Infocontact, colosso dei call center oggi in amministrazione straordinaria, dovrà risarcire la Regione Calabria - in solido con il rappresentante legale Giuseppe Pane e con il responsabile delle risorse umane Paolo Braganò - per 2.240.388,13 euro. Sempre in solido, Infocontact, Pane e Braganò, unitamente ai dirigenti regionali Michelina Ricca e Cosimo Cuomo, dovranno risarcire la Regione per ulteriori 208.724,87 euro. Riconosciuto il titolo di «colpa grave», Cuomo dovrà pagare ulteriori 400.000 euro.
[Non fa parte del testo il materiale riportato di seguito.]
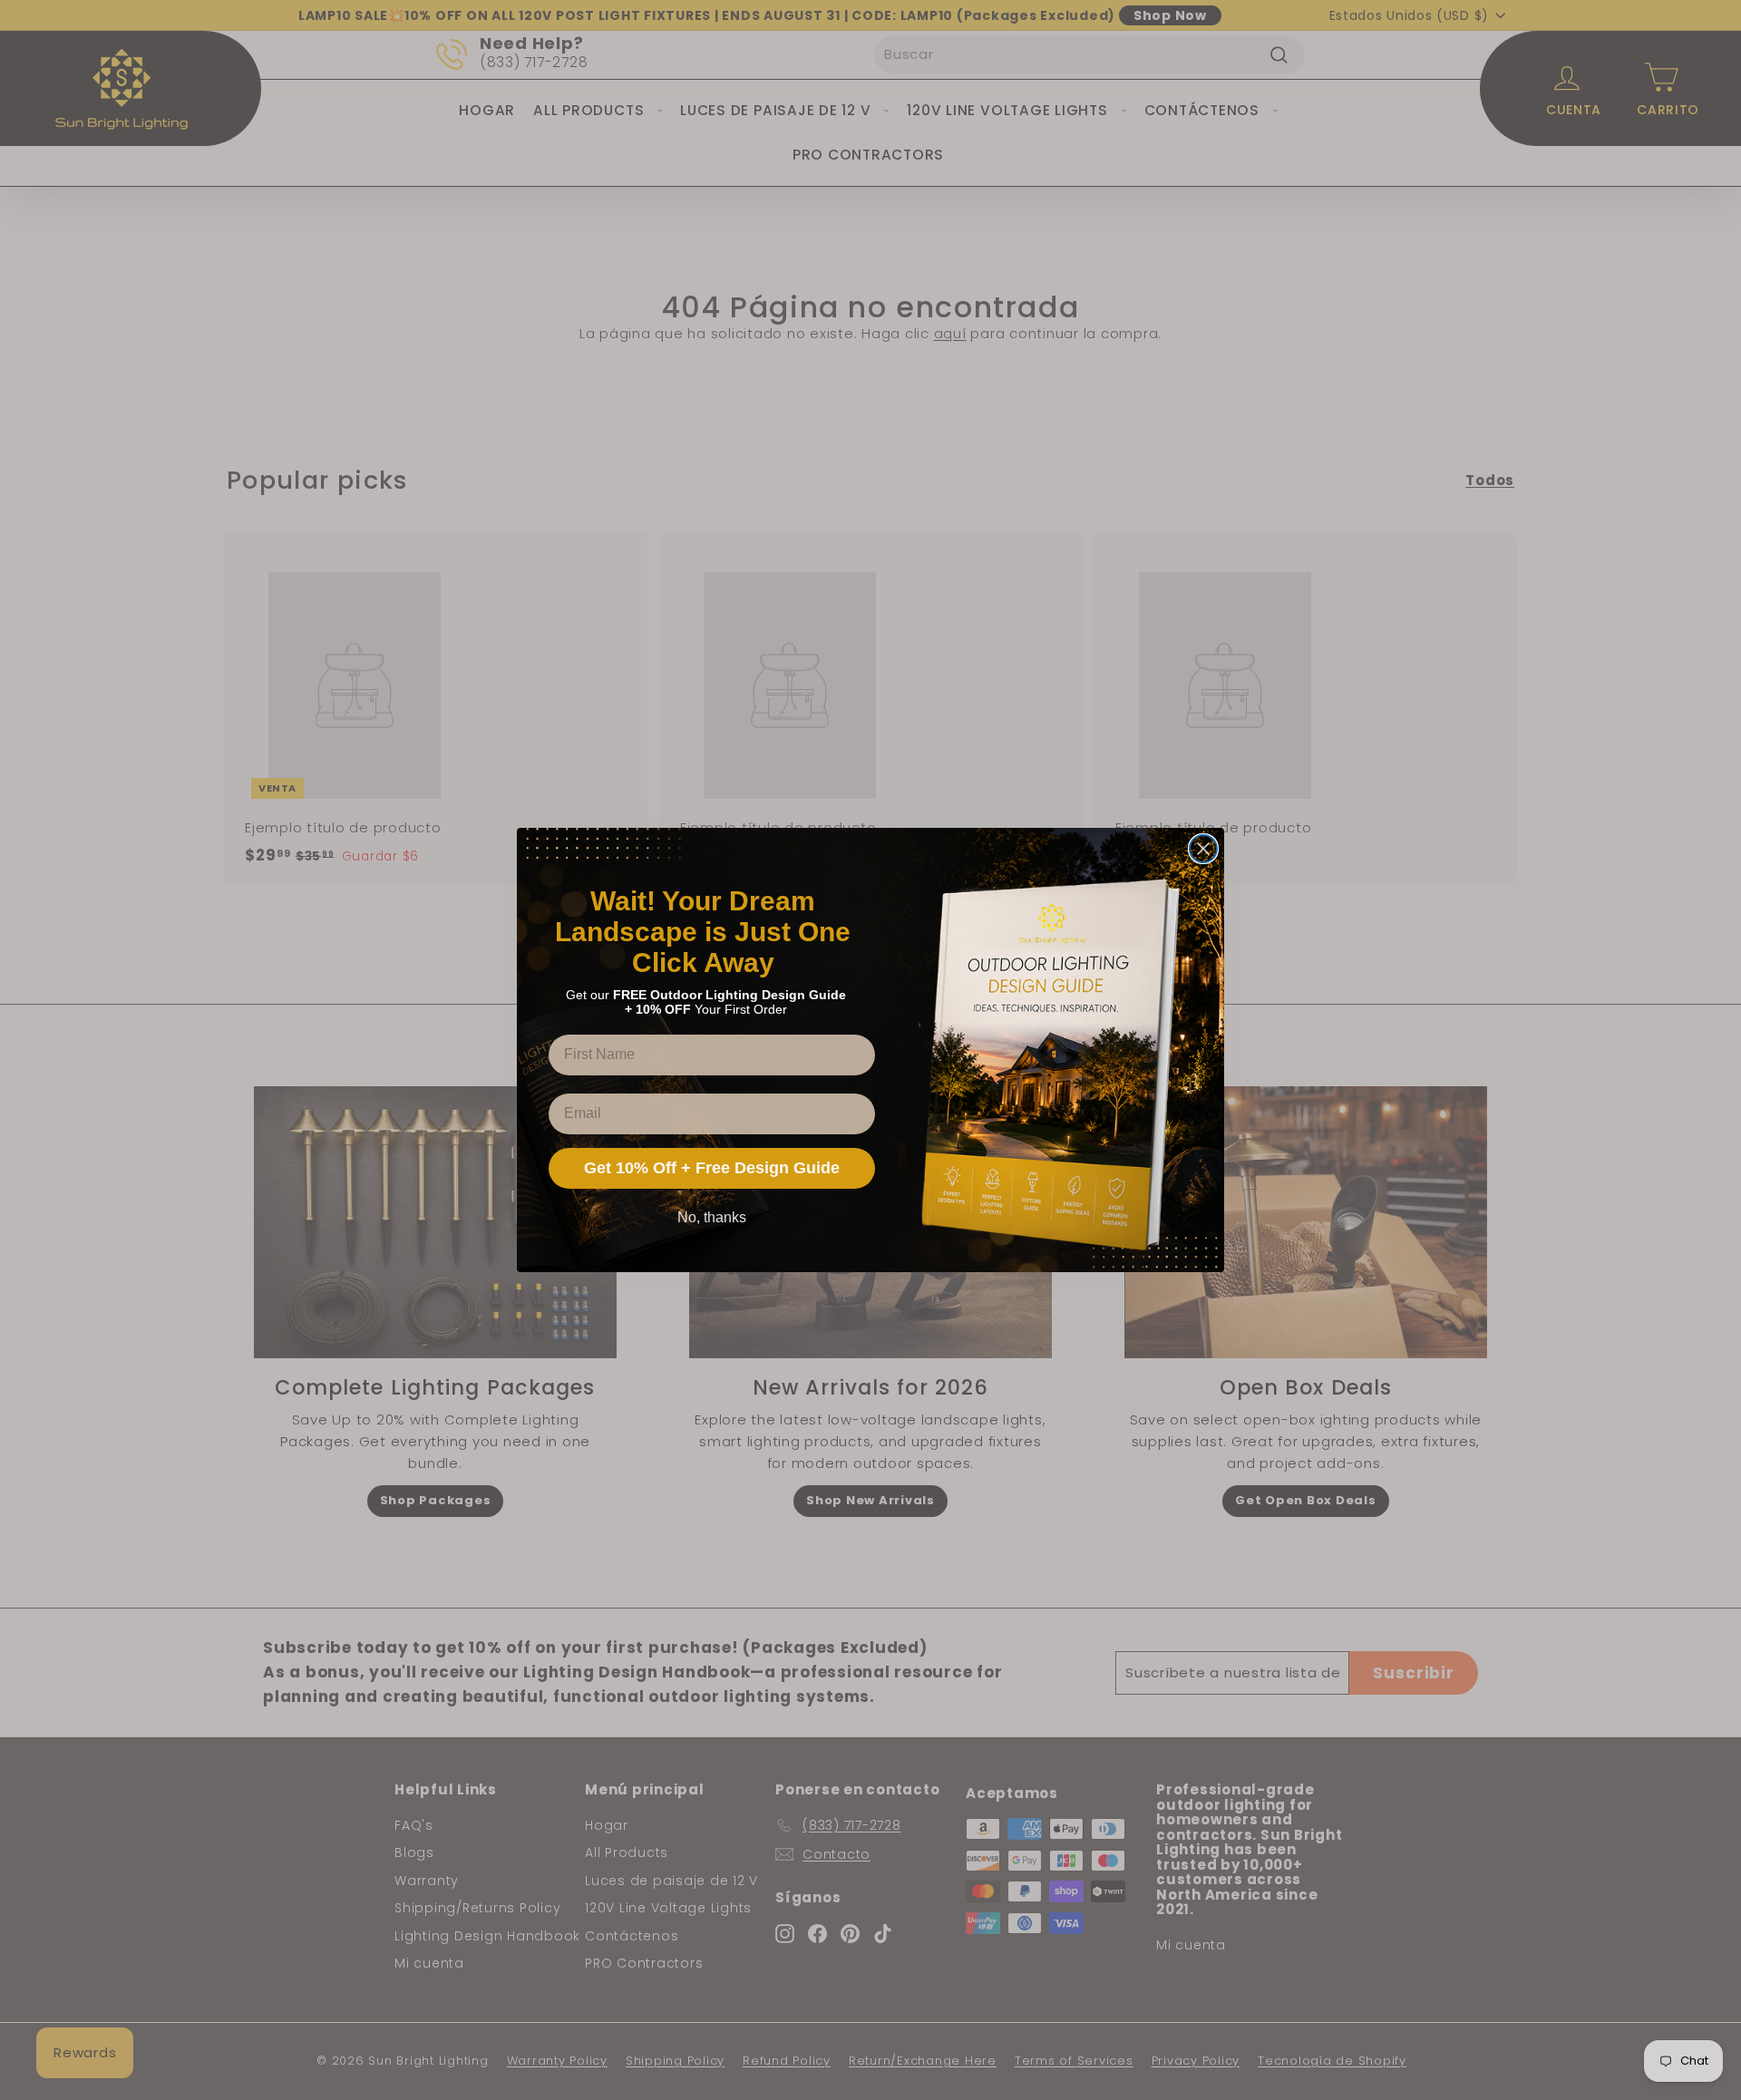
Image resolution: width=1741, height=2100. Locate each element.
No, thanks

Dichiarato prescritto un ulteriore credito, la sola ad uscirne indenne dal giudizio della Sezione giurisdizionale della Corte dei Conti per la Calabria è la dirigente regionale Concettina Di Gesu, assistita in giudizio dall’avvocato Antonietta La Monica.

I giudici contabili – Luigi Cirillo presidente, Natale Longo consigliere e Guido Tarantelli giudice relatore – si sono pronunciati sulla citazione formulata dalla Procura regionale della Corte dei Conti in seguito ad una informativa redatta dal Gruppo di Lamezia Terme della Guardia di Finanza, che segnalava un danno erariale commesso dalla Infocontact quale «beneficiaria di più agevolazioni per l’assunzione di lavoratori svantaggiati, molto svantaggiati e diversamente abili, sotto forma di integrazione salariale», attinti dal Por Calabria 2007-2013. In particolare il colosso dei call center aveva presentato domanda per assumere 101 lavoratori svantaggiati, 98 lavoratori molto svantaggiati e 8 diversamente abili, secondo un piano approvato dalla Regione.

D’altro canto, in seguito alle verifiche effettuate, la Corte dei conti europea segnalava alla Regione delle irregolarità nella domanda, evidenziando come tra gli assunti vi fossero lavoratori «svantaggiati o molto svantaggiati» che tali non erano poiché «poiché occupati sino a poco prima della data di assunzione e addirittura, in molti casi, già occupati presso la stessa Infocontact». Contestualmente veniva incardinato un procedimento penale a Roma, conclusosi con la prescrizione dei reati.

Ai dirigenti regionali veniva contestato di aver «consapevolmente e dolosamente omesso l’effettuazione dei dovuti controlli attestando, nei decreti di liquidazione, la non veritiera esistenza e non veritiera permanenza delle condizioni che davano diritto al beneficio dei contributi» e, anche dopo il controllo a campione fatto dalla Corte dei conti europea, avrebbero «omesso di riesaminare funditus il relativo progetto». Da qui l’invito a dedurre e la citazione in giudizio, all’esito del quale la Sezione giurisdizionale ha pronunciato la sua sentenza.